Do you really need an STM32 ? This sort of thing is built into the latest Atmel xTINYs and xMEGAs

Uwe Bonnes
Chief
May 3, 2019

<MCU wars on> Tell me any Tiny that runs at full speed at 3.3Volt or any X-Mega that has 5 Volt tolerant pins </MCU wars off>

MikeDB
Senior II
May 3, 2019

ATTINY414 would be a good start. And it hardly sounds like the OP is pushing the performance envelope in any case. But it does have all the things the OP is asking for.

Ozone
Principal
May 3, 2019

Working with safety-related SW, I am pretty sure "FT" in ST's datasheets means NOT "fault tolerant".

And no STM32 GPIO tolerates 5V in analog mode.

To contribute to the MCU wars, there are some vendors that have Cortex M working with 5V VDD. Like Spansion/Cypress devices.

Jeroen3
Senior
May 3, 2019

The simplest way to force the chip in reset is to keep power on the chip, and use a voltage monitor on the fused line to pull reset low.

There is no way from inside to the chip to prevent it being powered from it's diodes.

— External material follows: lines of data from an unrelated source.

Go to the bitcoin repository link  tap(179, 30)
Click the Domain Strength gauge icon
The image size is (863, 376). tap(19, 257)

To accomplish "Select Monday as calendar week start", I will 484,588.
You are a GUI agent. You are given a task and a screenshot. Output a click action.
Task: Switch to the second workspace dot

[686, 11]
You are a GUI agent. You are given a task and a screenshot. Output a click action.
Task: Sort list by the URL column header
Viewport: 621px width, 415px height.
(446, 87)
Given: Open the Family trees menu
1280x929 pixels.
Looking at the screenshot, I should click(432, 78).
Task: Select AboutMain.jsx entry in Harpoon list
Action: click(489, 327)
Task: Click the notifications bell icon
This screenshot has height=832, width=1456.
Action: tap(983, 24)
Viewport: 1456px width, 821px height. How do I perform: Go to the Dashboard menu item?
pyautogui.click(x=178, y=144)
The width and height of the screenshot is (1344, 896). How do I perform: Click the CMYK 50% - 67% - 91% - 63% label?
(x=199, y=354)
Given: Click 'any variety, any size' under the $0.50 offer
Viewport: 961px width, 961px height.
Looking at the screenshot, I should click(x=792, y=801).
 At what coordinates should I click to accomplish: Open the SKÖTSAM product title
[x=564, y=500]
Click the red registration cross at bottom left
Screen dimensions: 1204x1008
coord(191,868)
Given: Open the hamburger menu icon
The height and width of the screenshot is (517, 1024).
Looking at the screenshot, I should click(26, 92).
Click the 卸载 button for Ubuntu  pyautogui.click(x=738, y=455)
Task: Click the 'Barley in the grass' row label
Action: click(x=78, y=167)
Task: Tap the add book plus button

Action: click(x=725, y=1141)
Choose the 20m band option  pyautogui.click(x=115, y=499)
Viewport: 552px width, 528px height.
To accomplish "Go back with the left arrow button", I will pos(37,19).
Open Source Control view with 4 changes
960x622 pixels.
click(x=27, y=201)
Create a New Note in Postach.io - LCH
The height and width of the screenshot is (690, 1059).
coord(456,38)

Even the POR won't work reliably, since power is unpredictable.

This should have been mitigated in circuit design stage already. Either with resistors or gates.

As bugfix you could load the outside Vdd net so the voltage drop over the diodes is to high for the chip to turn on. This probably goes over current spec.

GTelk
GTelkAuthor
Associate II
May 7, 2019

Thank you all for the helpful hints!

I agree now that we need to add some external components to ensure that the STM32F0 is in reset state when the fuse is blown.